Pipeline for PDF invoices parsing

Problem Overview

The objective was to analyze thousands of restaurant invoices from major suppliers like Gordon Food Service (GFS) and Sysco. The project faced several structural challenges:

  • Fragmented PDF Layouts: Multiple invoices often existed within a single PDF file, while single invoices frequently spanned multiple pages.
  • Transaction Variety: The system had to distinguish between standard sales invoices and credit returns.
  • Granular Extraction: Required high-fidelity parsing of seller/buyer metadata, dates, invoice numbers, and line-item details (SKU, quantity, unit price, and descriptions).
  • Lifecycle Management: The architecture needed to support three distinct modes: processing new arrivals, re-parsing existing data, and bulk-processing archived documents.

Architecture & Workflow

  • Ingestion Layer: An S3 bucket serves as the landing zone. A put event triggers a message to an SQS queue, ensuring a decoupled and resilient ingestion flow.
  • Orchestration Layer: SQS buffers document pointers, protecting the system from spikes in document volume and allowing for easy retries.
  • Processing Layer (Parser Lambda):
    • Triggered by SQS to process individual documents.
    • Outputs parsed data to DynamoDB using a Composite Key strategy (PK: supplier-name:invoice-number) to ensure uniqueness and prevent duplicates.
  • Extraction Layer (Export Lambda): A secondary function that aggregates parsed records from DynamoDB and exports them back to S3 as multi-object JSON files for downstream analytics.
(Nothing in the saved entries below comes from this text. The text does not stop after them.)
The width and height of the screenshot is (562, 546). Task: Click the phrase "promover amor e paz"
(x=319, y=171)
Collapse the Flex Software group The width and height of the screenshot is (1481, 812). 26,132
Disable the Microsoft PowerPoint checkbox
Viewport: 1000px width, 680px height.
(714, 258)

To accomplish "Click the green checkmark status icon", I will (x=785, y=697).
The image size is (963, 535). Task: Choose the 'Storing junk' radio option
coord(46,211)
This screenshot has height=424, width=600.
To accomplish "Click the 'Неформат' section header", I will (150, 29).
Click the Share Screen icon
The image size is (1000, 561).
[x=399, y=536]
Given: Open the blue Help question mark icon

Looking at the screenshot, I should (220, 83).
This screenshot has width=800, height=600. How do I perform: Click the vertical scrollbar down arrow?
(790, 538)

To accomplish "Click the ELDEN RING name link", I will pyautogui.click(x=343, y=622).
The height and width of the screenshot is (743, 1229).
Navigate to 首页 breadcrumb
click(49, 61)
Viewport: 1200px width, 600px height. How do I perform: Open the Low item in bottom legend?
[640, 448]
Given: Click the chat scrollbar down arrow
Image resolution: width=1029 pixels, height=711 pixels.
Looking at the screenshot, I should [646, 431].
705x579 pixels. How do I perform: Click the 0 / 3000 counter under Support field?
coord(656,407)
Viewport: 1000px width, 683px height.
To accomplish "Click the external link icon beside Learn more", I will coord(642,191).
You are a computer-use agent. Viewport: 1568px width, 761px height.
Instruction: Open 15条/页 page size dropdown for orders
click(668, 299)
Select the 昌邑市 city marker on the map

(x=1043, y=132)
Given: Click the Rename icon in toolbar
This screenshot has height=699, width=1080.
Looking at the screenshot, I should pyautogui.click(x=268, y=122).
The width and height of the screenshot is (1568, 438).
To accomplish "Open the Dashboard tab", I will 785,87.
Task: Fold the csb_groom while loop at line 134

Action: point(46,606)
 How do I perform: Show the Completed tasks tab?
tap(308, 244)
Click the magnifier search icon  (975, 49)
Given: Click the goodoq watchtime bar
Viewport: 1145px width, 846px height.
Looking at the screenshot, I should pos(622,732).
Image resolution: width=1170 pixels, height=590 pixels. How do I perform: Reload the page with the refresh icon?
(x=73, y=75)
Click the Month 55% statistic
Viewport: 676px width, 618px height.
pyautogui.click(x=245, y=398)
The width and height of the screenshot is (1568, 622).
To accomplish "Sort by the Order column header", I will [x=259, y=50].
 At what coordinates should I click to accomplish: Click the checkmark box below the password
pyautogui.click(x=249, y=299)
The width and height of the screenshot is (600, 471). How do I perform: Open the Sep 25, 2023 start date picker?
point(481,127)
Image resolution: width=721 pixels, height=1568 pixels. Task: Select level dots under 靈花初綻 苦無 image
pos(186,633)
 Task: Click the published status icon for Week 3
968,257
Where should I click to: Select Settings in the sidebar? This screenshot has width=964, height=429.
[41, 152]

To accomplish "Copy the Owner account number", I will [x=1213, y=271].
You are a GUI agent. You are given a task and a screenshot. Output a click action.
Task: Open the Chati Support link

Technical Implementation of the Parser

  • Runtime: Built with Node.js (TypeScript) to leverage lightweight PDF parsing dependencies, ensuring low cold-start latency.
  • Configuration-Driven Design: Implemented a per-supplier configuration schema. This defines field locations, regex patterns, and formatting rules, allowing the engine to scale to new suppliers without changing the core logic.
  • State Logic: The parser is designed to handle the "stitching" of multi-page invoices and the "splitting" of bulk PDF files by identifying header and footer markers dynamically.

Technologies Used

  • Cloud: AWS (S3, SQS, Lambda, DynamoDB).
  • Runtime: Node.js, TypeScript.
  • Data Strategy: Single Table Design, Config-driven ETL.

Role

Lead Architect & Backend Developer